Proteste und Tränengas
Frau bei Einwanderungsrazzia in Auto erschossen
In Minneapolis im US-Bundesstaat Minnesota ist am Mittwochmorgen eine Frau bei einem Einsatz von Bundesbehörden erschossen worden. Demnach feuerte ein Polizist während einer laufenden Festnahmerazzia der Einwanderungsbehörde ICE in einem Wohngebiet im Süden der Stadt auf die Frau. Sie starb noch am Tatort.
Ein Video in den sozialen Netzwerken zeigt, wie ein herbeigerufener Polizist die Frau durch die Scheibe erschoss, als diese versuchte, mit ihrem Auto zu flüchten.

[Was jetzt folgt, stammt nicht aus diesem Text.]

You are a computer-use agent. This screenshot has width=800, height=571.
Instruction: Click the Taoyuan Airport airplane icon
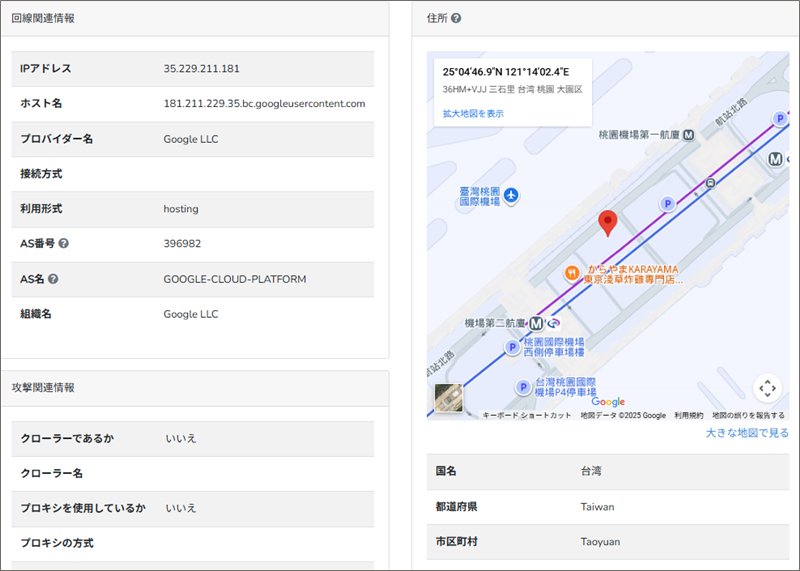click(x=511, y=194)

Zuvor hatten die Beamten versucht, die Tür zu öffnen und sie aus dem Auto zu zerren. Nach den tödlichen Schüssen prallte das Fahrzeug rund 30 Meter weiter gegen einen Mast.
US-Heimatschutzministerium kontert
Das US-Heimatschutzministerium behauptet wiederum, laut seinen Informationen habe die Frau mit ihrem Wagen versucht, die ICE-Beamten zu rammen, und die Schüsse seien aus Notwehr gefallen. Auf dem Video des Vorfalls ist dies so nicht ersichtlich.
Unmittelbar nach den Schüssen versammelten sich Demonstrierende, die Schneebälle auf Bundesbeamte warfen. Die Einsatzkräfte setzten Tränengas und Pfefferspray ein.
„Größte Aktion in der Geschichte der Behörde“
Der Einsatz fällt in eine großangelegte Einwanderungsoperation, die das Ministerium am Dienstag als „größte Aktion in der Geschichte der Behörde“ bezeichnet hatte. Rund 2000 Bundesbeamte sollen in den kommenden Wochen im Großraum Minneapolis eingesetzt werden. Viele Spitzenvertreter der Demokraten in Minnesota werfen der Regierung dagegen vor, mit dem massiven Personalaufgebot gezielt Angst zu schüren und die Lage zu eskalieren.
Bürgermeister: ICE-Beamte verursachen Chaos und gefährden die Stadt
Gouverneur Tim Walz rief zur Ruhe auf und kündigte an, Informationen zu dem ICE-Einsatz zu veröffentlichen, sobald sie vorliegen. Er kritisierte zugleich mangelnde Abstimmung mit dem Bundesstaat.
Minneapolis’ Bürgermeister Jacob Frey forderte auf X den sofortigen Abzug der ICE-Beamten: Die Präsenz der Bundesbehörden verursache „Chaos“ und gefährde die Stadt. Später sagte er bei einer Pressekonferenz mit sehr deutlichen Worten: „ICE, haut verfickt nochmal aus unserer Stadt ab“.
Nach dem Tod der Frau kam es in Minneapolis zu hitzigen Protesten. Die Staatsanwältin des Bezirks Hennepin County, Mary Moriarty, drängt auf eine unabhängige lokale Untersuchung: Nur so könne Transparenz gewährleistet werden.
Übrigens: Nur wenige Kilometer vom Tatort entfernt wurde 2020 George Floyd von einem Polizeibeamten getötet. Die Stadt bereitet sich nun auf weitere Proteste vor.